The USDA estimates $161.6 billion of food gets wasted each year, correcting that motivates food workers like Kevin Harvey, who manages the mobile juicing truck. “Forty-plus percent of this industry is just thrown away,” Harvey said. “That 1,500 gallons of juice in the back of that truck would have just been thrown into a landfill. I wish that more people, especially farmers themselves, knew about this.”

“We usually do between 500,000 and 800,000 pounds of fruit processing (per year) with her (Helga),” Seiwald said. This is all fruit that was grown with hard work and a lot of money that would have been wasted if not juiced. There is a small amount of waste produced by the trailer, this is used as compost and put back into the soil. The excess trash from the juicing process gets spread into the fields in PALISADE because the soil is very alkaline and fruit is acidic, so spreading it into the fields brings the soil ph down, which causes the fruit to have higher sugar levels and taste better.

The juice is then brought back to Scrumpy’s Hard Cider Bar in Old Town, Fort Collins and fermented in large tanks into hard and non-alcoholic cider, which is then canned and sold right in the shop and distributed all over the state of Colorado. Seiwald and head cider maker Erik Woodwick create new and exciting cider flavors. Seiwald plans to continue to expand Scrumpy’s and Summit Cider distribution as well as continue to support local farmers and businesses.

 

The Perfect Pear

Annette and Bob Dunckley spent the majority of their lives living on a ranch in DIXON, Wyoming. Two years ago they transitioned to an orchard in PALISADE, Colo. focusing on growing pears. A steady breeze flows down the mesa walls surrounding the orchard, insuring the orchard stays cool in the summer and is protected by frost in the winter. The Dunckleys core philosophy is farm to table, reconnecting people to the source of their food, and they hope to impart that knowledge to their granddaughters.

“We're truly blessed to be able to get to do this. And we hope to pass it along,” Dunckley said.

“Sometimes you got to get out and get your hands dirty, to shake everything else off in the world. You can get out here and kind of get back to nature and things get in perspective,” Dunckley said.

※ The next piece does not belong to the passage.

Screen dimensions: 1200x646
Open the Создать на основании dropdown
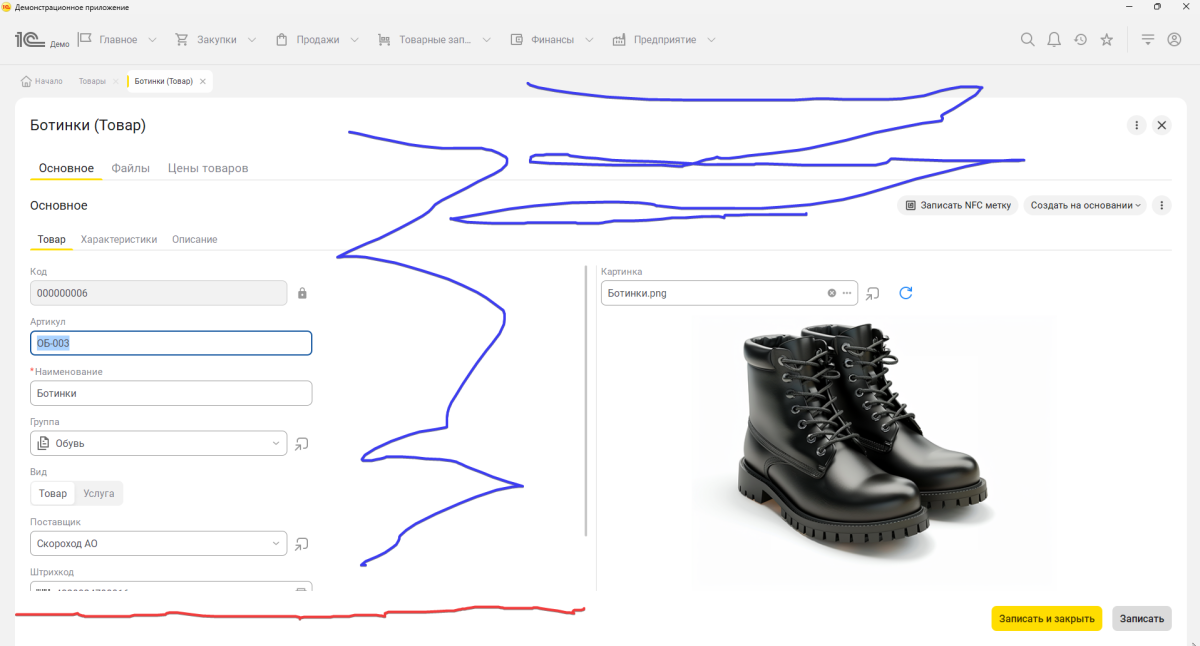pyautogui.click(x=1085, y=205)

For Annette Dunckley, the orchards have always called to her more than the ranch. Just this past spring, honey bees were added to the orchard. Bees were not really an option in Wyoming, but now down in PALISADE, they have become a reality; with plans to get two or three more hives in the coming years. Since the addition of bees, the Dunckleys have noticed a considerable increase in fruit yield this past growing season. While they are not necessary for peaches, they have increased pear yield considerably. Knowledge of how the ecosystem functions is imperative in creating a harmonious orchard. The ecosystem created on an orchard works as a sort of family in itself, which can be passed down to grandchildren and orchard owners alike.

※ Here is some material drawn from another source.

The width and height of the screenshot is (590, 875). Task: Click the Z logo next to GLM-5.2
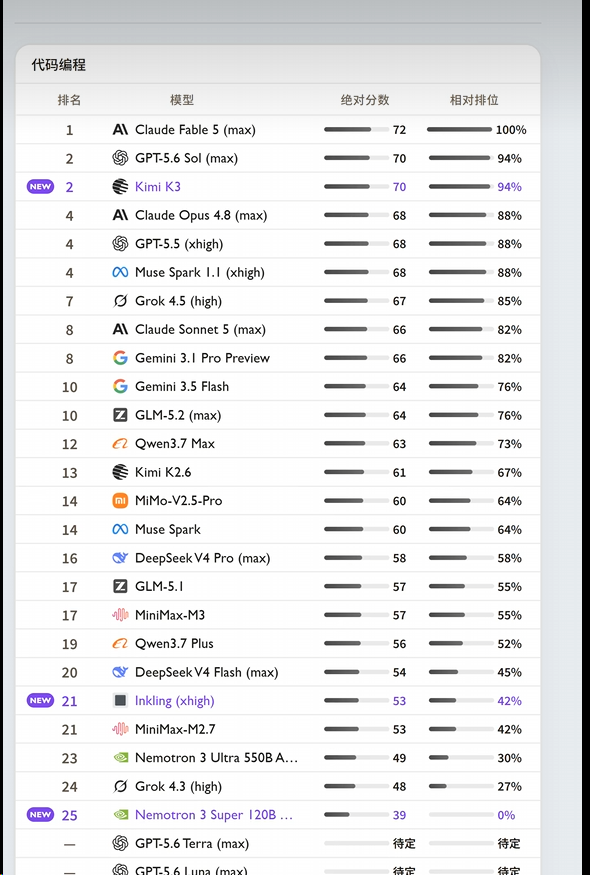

Though the orchard has been a dream come true, it has not come without challenges. One of the main problems has been Fire Blight, a disease that attacks fruit trees and can single-handedly destroy an orchard. This manifests as cankers or wet decaying splotches on a fruit tree. Managing it can prove very difficult. The wood has to be burned on site so the blight doesn’t spread.

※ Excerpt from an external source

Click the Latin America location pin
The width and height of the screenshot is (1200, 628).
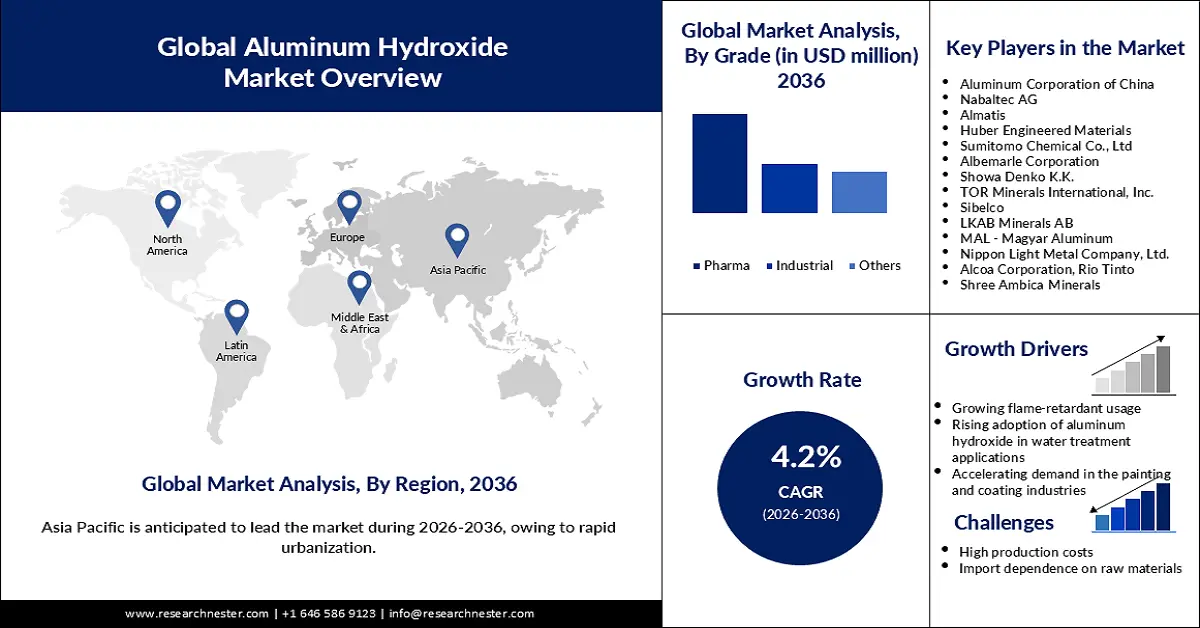click(x=237, y=315)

“Ag people tend to be a little more shoulder to shoulder kind of folks and work together,” Dunckley said. “You have a common goal. Everybody wants to have a great product at the end of the year. Everybody hurts when everybody gets froze out. Or everybody hurts when some kind of insect comes in or ruins an entire harvest.”

The Dunckleys plan to remove a large portion of the pear orchard and replace it with 1,400 peach trees so it will be a multi-fruit orchard. It is said that orchards are meant to be planted for the next generation, Annette and Bob are absolutely upholding this tradition in spectacular fashion.

“Maybe I'm unreal about it. But to me, I love it because they are my decorated trees all summer. And then the fall is like Oh darn. This part's over but we're on to the next and then leaves are beautiful because they're that reddish orange color and so it's fabulous all year round,” Dunckley said.